◆ **Stored dataset items**:
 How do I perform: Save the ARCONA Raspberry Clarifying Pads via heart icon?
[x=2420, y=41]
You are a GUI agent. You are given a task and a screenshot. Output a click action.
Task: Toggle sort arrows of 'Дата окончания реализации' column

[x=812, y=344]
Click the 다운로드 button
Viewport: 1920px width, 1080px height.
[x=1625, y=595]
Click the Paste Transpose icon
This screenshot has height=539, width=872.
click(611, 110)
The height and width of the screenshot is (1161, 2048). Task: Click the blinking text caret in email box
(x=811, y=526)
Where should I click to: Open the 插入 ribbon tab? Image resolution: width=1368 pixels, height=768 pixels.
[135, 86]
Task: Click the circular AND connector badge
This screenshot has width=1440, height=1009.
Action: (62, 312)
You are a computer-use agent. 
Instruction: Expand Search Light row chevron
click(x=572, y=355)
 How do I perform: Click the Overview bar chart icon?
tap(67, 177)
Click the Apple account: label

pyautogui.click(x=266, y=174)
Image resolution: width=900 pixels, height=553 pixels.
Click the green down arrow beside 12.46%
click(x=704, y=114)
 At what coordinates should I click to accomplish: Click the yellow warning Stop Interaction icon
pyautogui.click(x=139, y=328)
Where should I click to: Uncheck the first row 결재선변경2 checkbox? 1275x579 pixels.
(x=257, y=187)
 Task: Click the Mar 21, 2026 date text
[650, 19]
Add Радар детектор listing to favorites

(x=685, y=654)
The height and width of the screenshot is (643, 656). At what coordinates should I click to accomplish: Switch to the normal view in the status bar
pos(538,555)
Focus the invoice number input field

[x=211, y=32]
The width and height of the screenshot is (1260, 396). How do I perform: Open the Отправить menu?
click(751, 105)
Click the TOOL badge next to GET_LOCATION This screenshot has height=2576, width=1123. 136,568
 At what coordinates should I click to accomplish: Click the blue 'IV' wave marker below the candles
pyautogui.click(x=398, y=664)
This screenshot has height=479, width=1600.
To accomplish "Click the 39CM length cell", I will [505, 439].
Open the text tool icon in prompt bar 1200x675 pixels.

◆ **PROBLEM DETAILS**:
Copy out all lines above holding "badge".

◆ **COMPLETED TASK**:
Task: Click the circular AND connector badge
Click the TOOL badge next to GET_LOCATION This screenshot has height=2576, width=1123. 136,568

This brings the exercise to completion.